Write out the records below verbatim, beginning at the line that contains "Pick the Katzenschwanz solitaire game" and continuing through the end of the records, and omit the pictures from your answer.
--- begin Supplied records ---
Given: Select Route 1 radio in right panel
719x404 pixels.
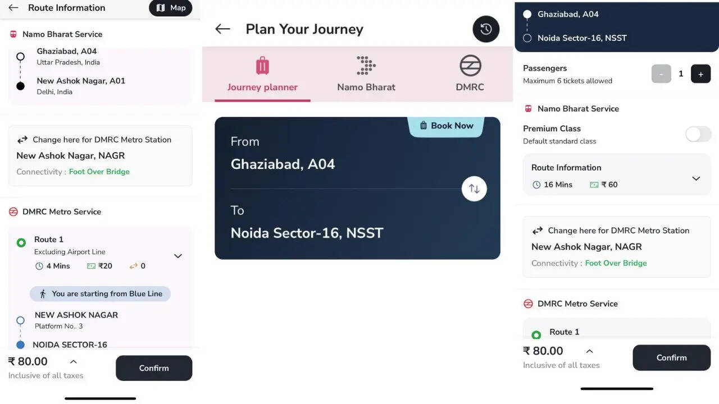Looking at the screenshot, I should 536,334.
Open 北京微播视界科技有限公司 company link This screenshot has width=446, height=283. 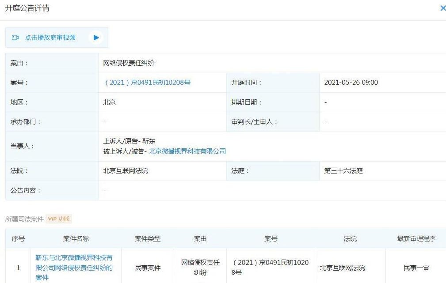point(187,151)
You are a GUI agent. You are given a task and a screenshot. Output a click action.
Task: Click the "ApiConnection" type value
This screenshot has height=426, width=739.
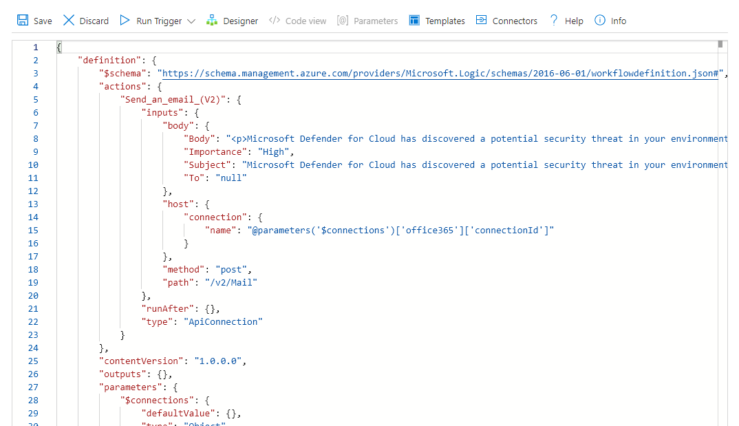[222, 322]
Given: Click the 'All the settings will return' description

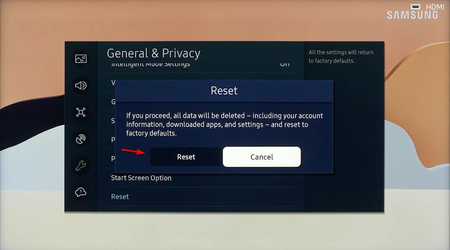Looking at the screenshot, I should [x=341, y=56].
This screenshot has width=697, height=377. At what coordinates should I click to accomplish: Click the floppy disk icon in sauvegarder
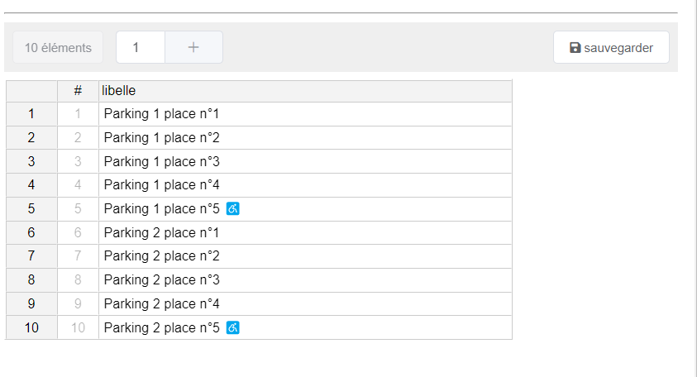[575, 48]
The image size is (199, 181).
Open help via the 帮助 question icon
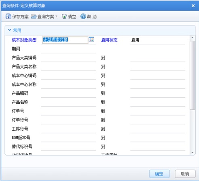[83, 16]
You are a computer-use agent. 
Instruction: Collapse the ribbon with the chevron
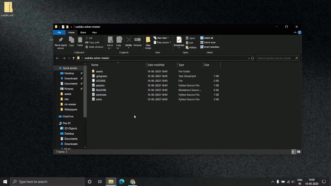click(295, 32)
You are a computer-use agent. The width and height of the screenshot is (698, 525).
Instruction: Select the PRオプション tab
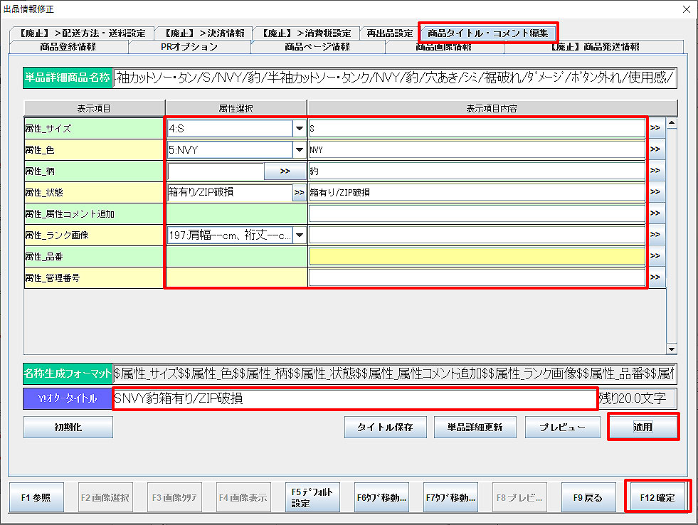click(x=189, y=47)
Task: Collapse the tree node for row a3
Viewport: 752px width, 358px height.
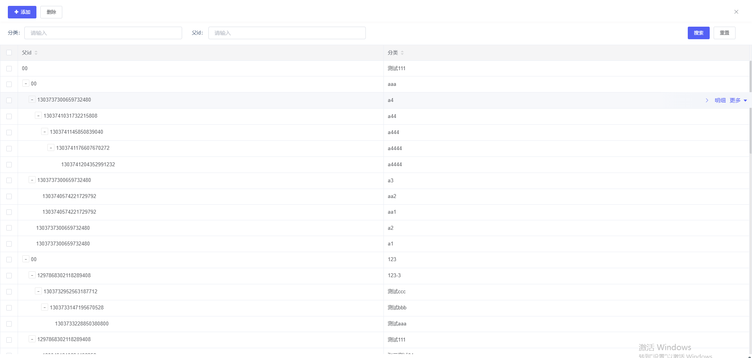Action: point(32,180)

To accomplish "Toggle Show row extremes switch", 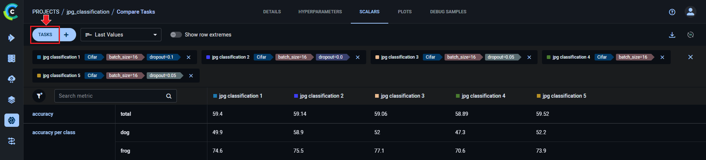I will coord(176,35).
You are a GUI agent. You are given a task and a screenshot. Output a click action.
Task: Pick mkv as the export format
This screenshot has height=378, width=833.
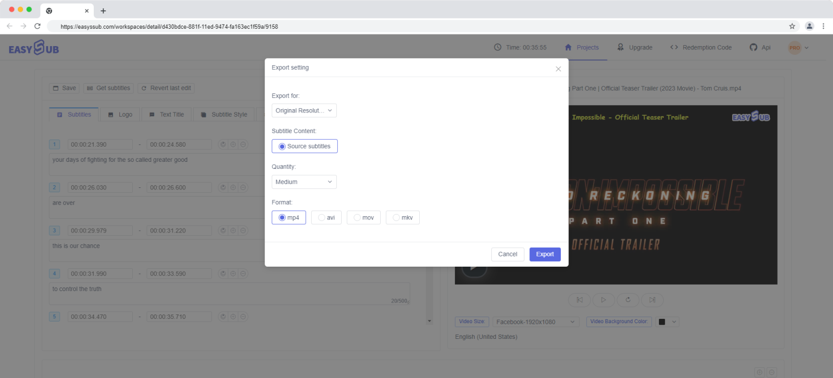tap(402, 218)
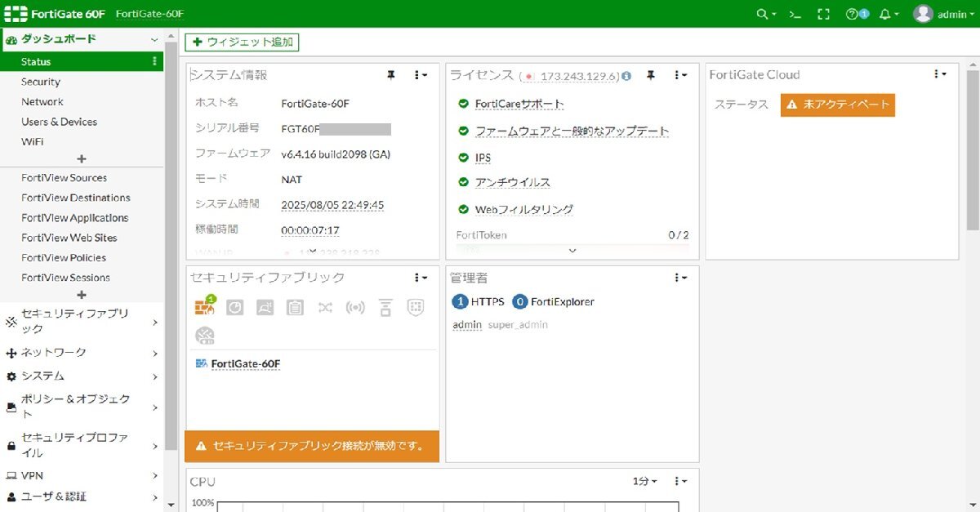Image resolution: width=980 pixels, height=512 pixels.
Task: Click the 未アクティベート status indicator
Action: tap(838, 105)
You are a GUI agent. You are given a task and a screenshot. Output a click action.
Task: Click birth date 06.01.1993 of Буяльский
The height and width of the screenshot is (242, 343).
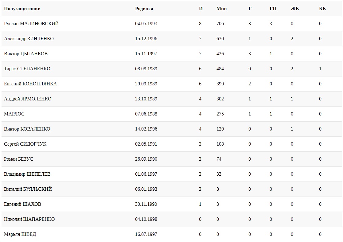coord(146,189)
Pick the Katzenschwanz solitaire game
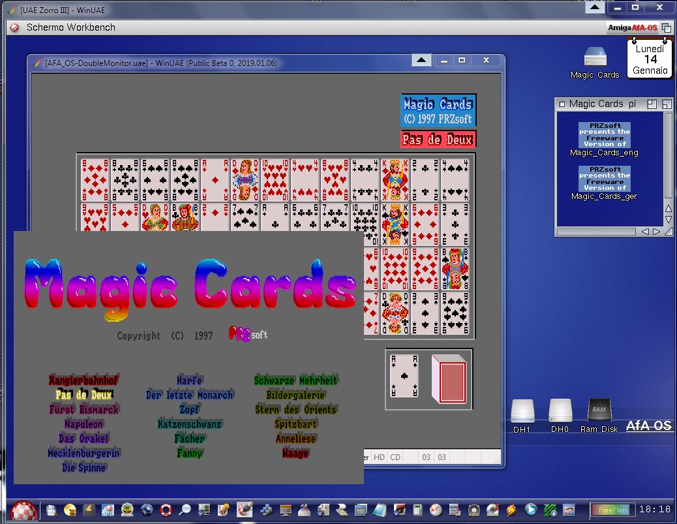The height and width of the screenshot is (524, 677). tap(189, 424)
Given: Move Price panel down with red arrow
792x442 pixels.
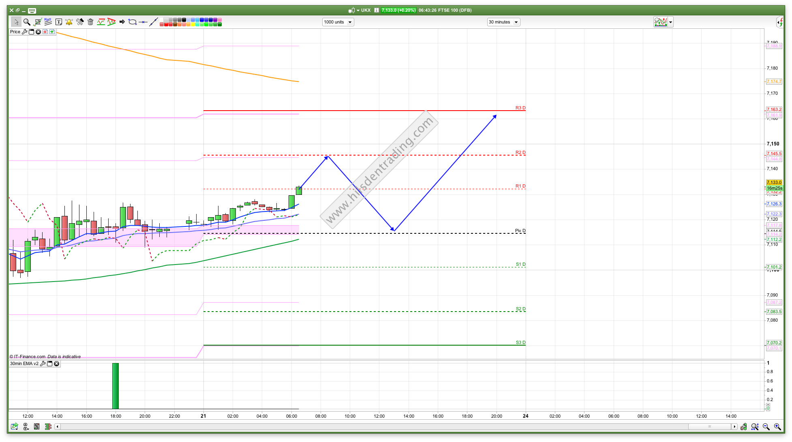Looking at the screenshot, I should coord(45,32).
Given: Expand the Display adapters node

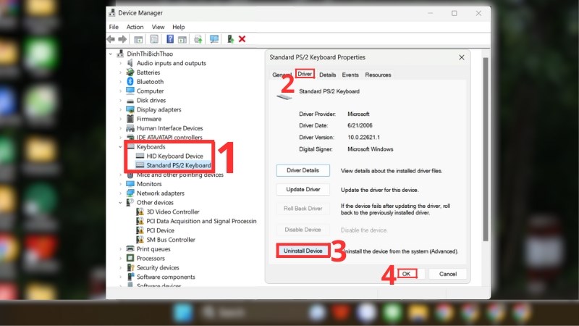Looking at the screenshot, I should coord(121,110).
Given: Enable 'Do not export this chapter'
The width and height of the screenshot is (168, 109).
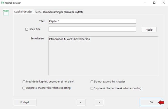Looking at the screenshot, I should [x=92, y=82].

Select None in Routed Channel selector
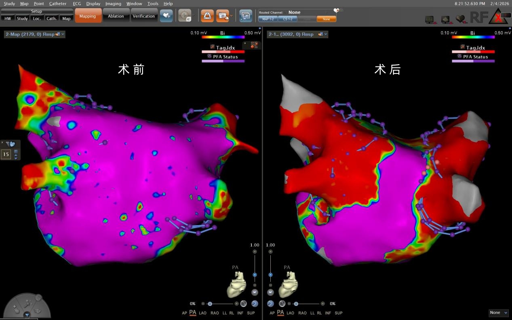326,19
--- end Supplied records ---
Result for this task ::
Pick the Katzenschwanz solitaire game
The height and width of the screenshot is (524, 677). tap(189, 424)
Given: Move Price panel down with red arrow
792x442 pixels.
Looking at the screenshot, I should coord(45,32).
Given: Expand the Display adapters node

Looking at the screenshot, I should coord(121,110).
Given: Enable 'Do not export this chapter'
The width and height of the screenshot is (168, 109).
Looking at the screenshot, I should [x=92, y=82].

Select None in Routed Channel selector
326,19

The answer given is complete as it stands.